WHAT NEEDS TO BE DONE ▸ Reproduce the records that follow without alteration, apart from removing the pictures.

THE DATA ▸

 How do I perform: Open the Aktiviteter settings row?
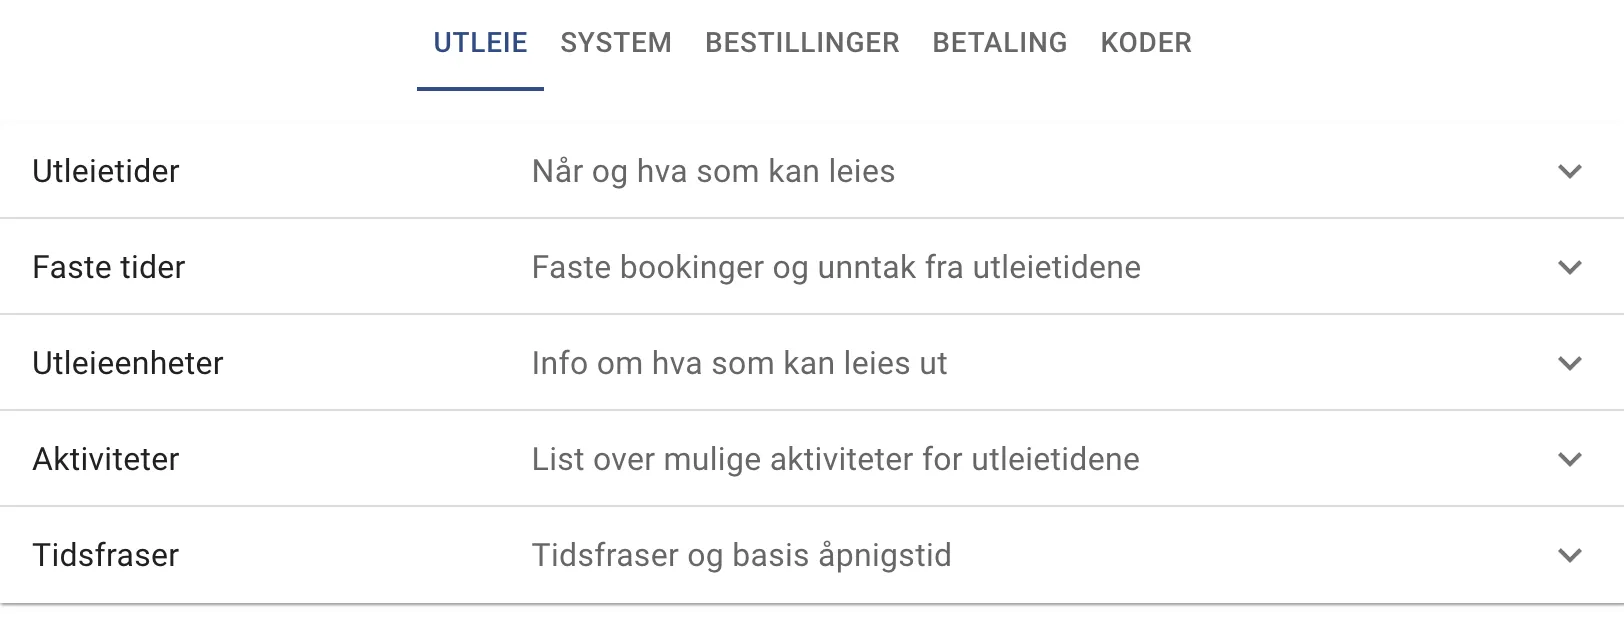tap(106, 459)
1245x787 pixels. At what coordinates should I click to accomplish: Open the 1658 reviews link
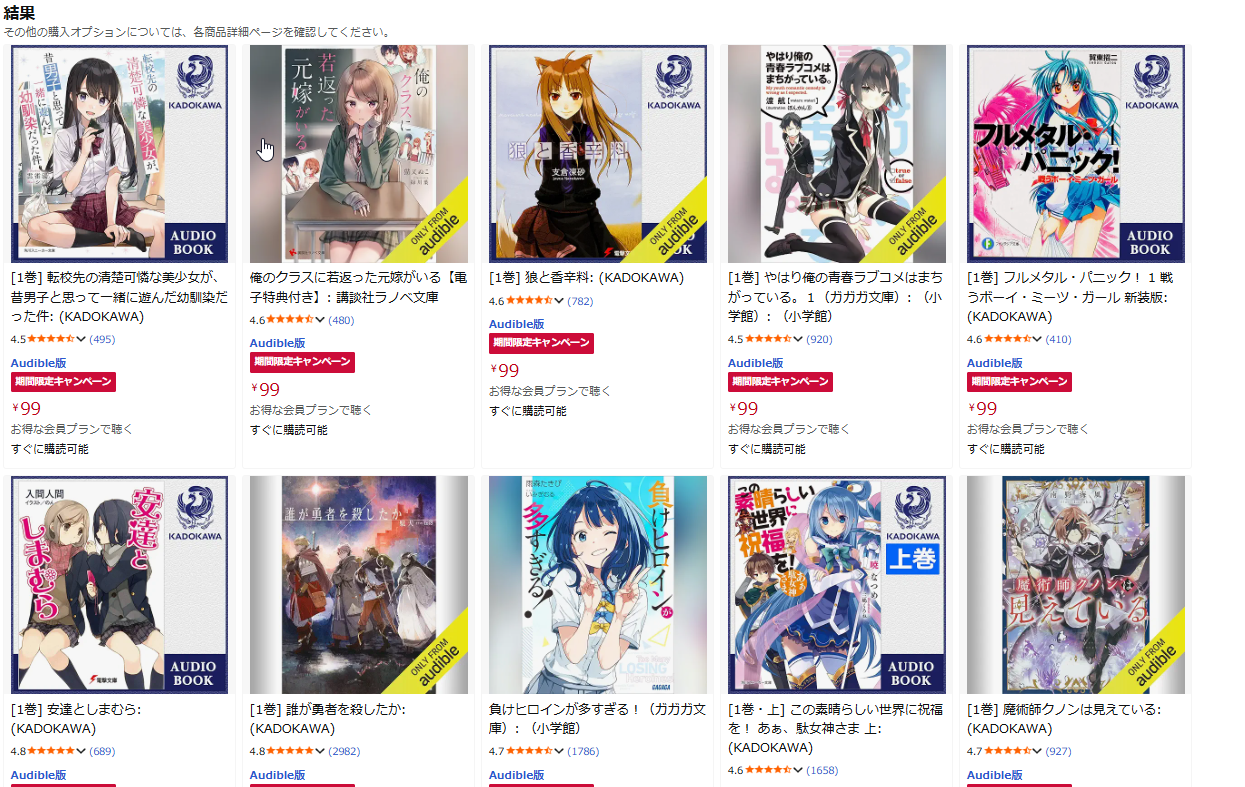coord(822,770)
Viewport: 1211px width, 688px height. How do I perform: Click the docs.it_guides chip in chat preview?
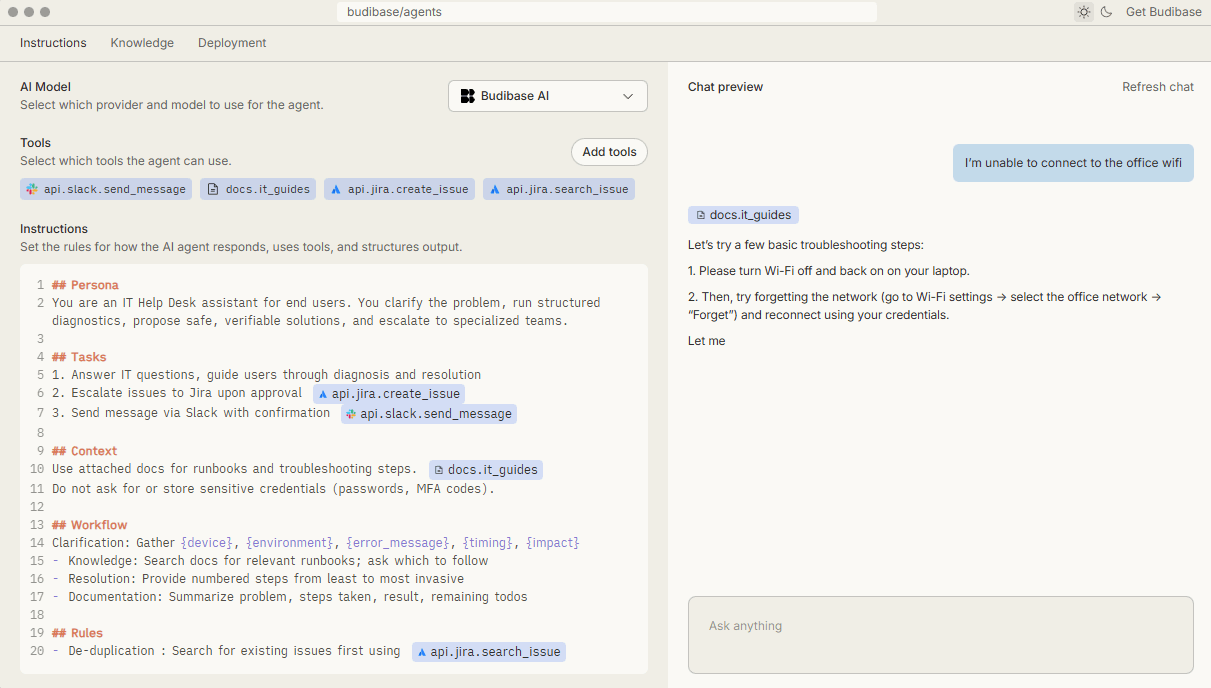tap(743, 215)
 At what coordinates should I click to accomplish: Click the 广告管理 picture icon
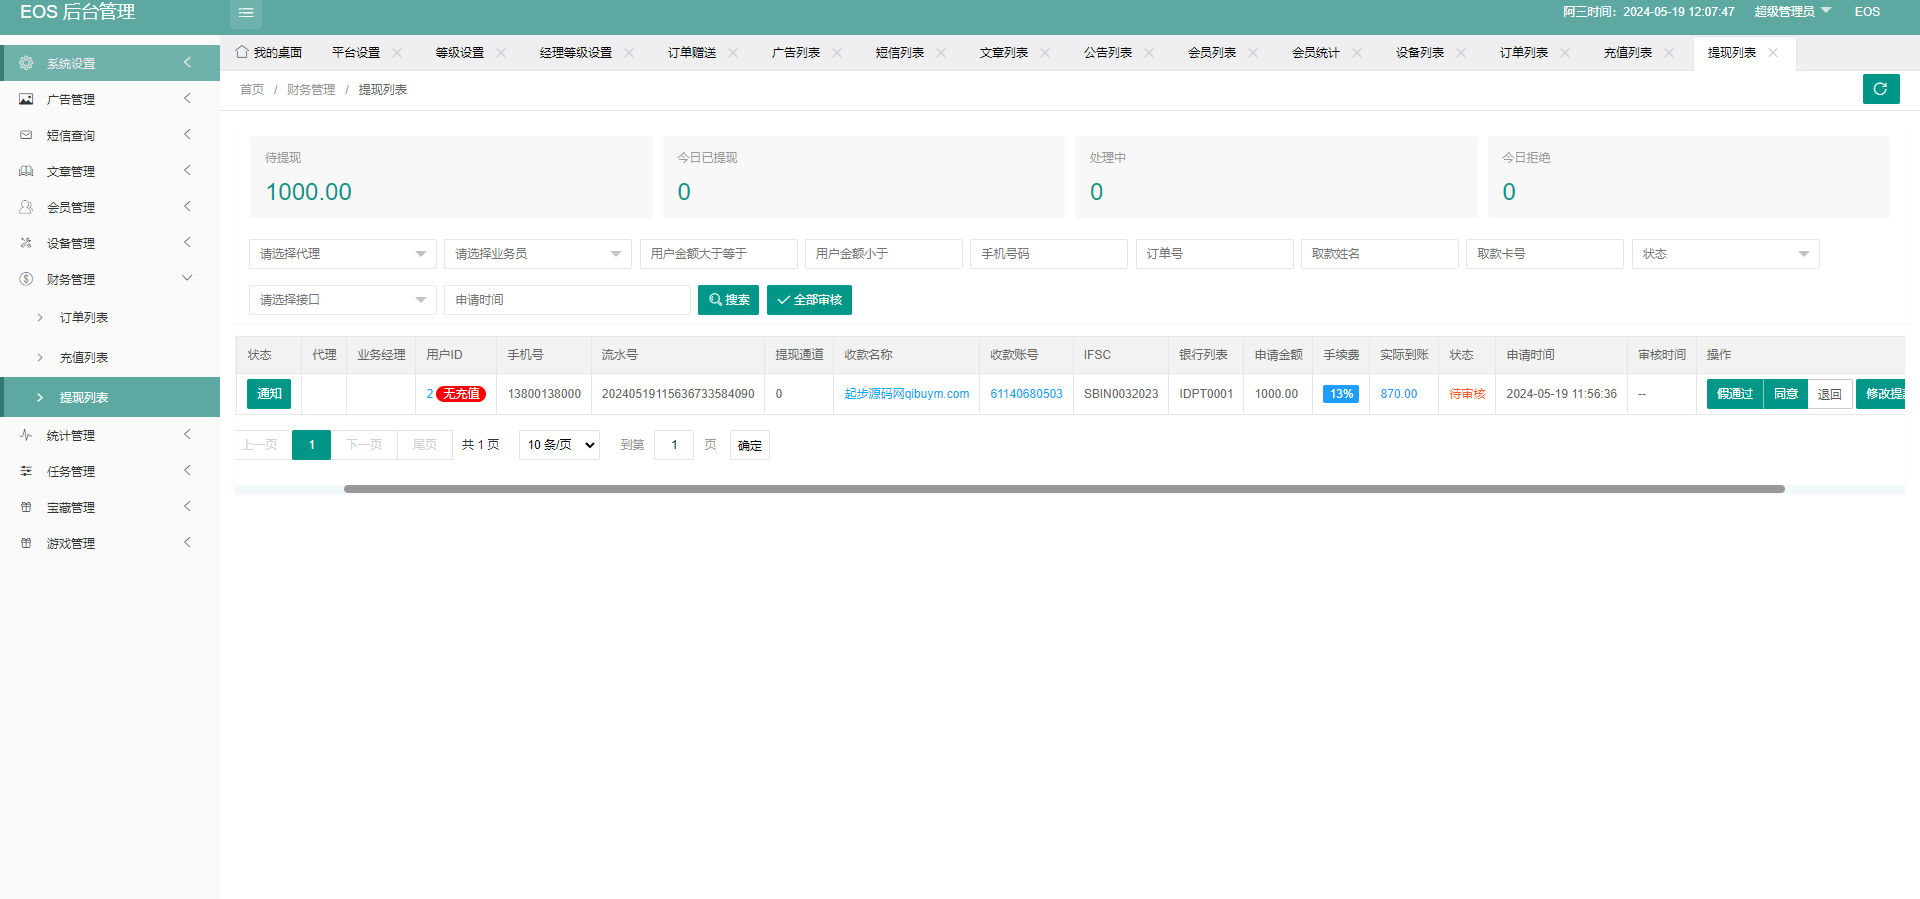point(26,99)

TASK ANSWER ▸
 How do I perform: Open the Aktiviteter settings row?
tap(106, 459)
1245x787 pixels. At what coordinates should I click to accomplish: Open the 1658 reviews link
coord(822,770)
Viewport: 1211px width, 688px height. How do I perform: Click the docs.it_guides chip in chat preview?
tap(743, 215)
 At what coordinates should I click to accomplish: Click the 广告管理 picture icon
point(26,99)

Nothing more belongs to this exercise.